Segment Open

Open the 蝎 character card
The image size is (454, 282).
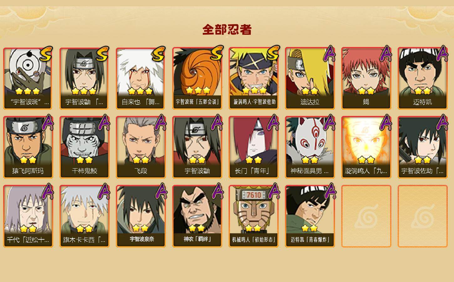point(366,78)
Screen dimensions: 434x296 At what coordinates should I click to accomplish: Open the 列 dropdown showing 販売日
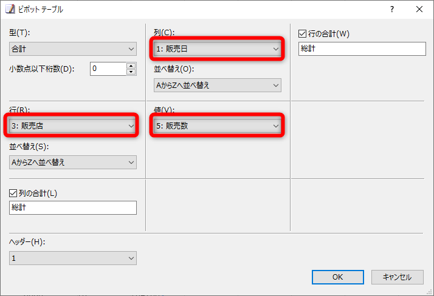(218, 49)
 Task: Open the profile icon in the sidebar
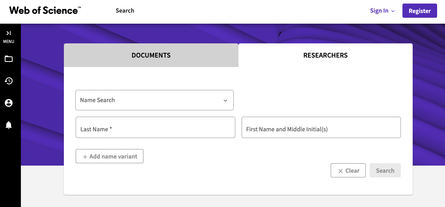tap(9, 103)
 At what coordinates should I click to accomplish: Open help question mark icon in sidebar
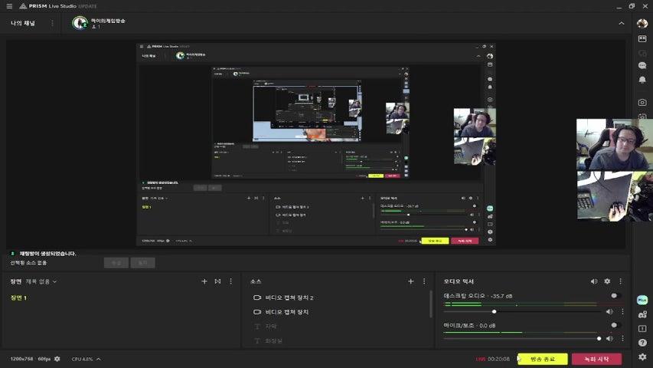point(642,343)
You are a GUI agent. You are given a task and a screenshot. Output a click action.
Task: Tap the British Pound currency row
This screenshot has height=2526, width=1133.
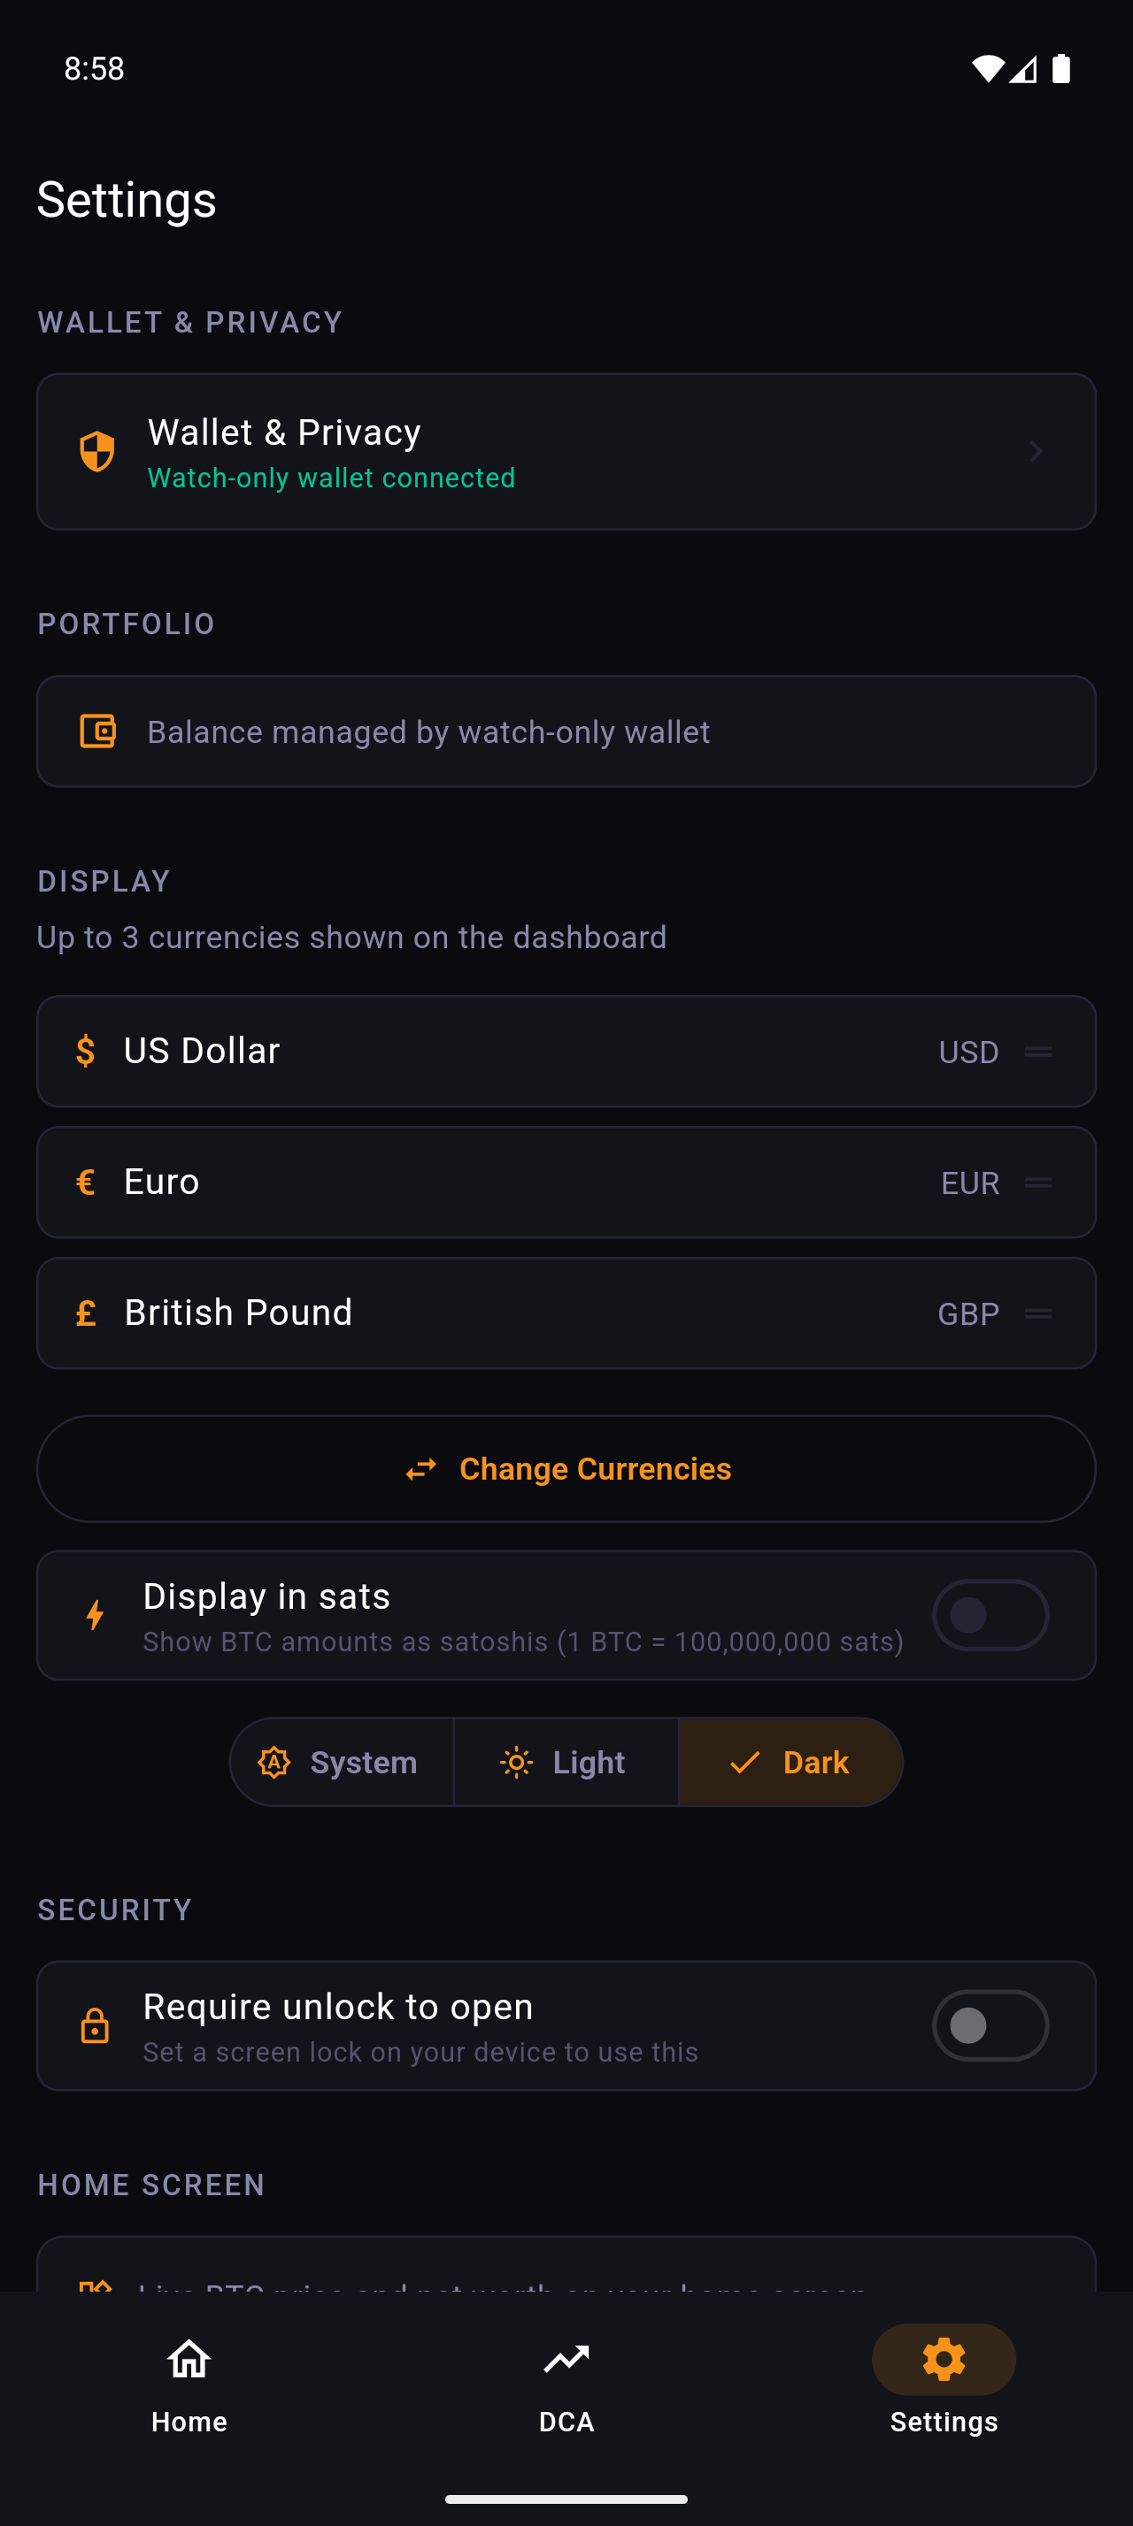(490, 1313)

Segment Closed

• [ASSIGNMENT]:
Every line of the records above must reappear exactly, though the pictures must not.

• [OUTPUT FOR THIS EXERCISE]:
Open the 蝎 character card
The image size is (454, 282).
point(366,78)
Screen dimensions: 434x296 At what coordinates should I click to accomplish: Open the 列 dropdown showing 販売日
(218, 49)
 Task: Open the profile icon in the sidebar
tap(9, 103)
 At what coordinates should I click to accomplish: Open help question mark icon in sidebar
point(642,343)
You are a GUI agent. You are given a task and a screenshot. Output a click action.
Task: Tap the British Pound currency row
This screenshot has height=2526, width=1133.
(490, 1313)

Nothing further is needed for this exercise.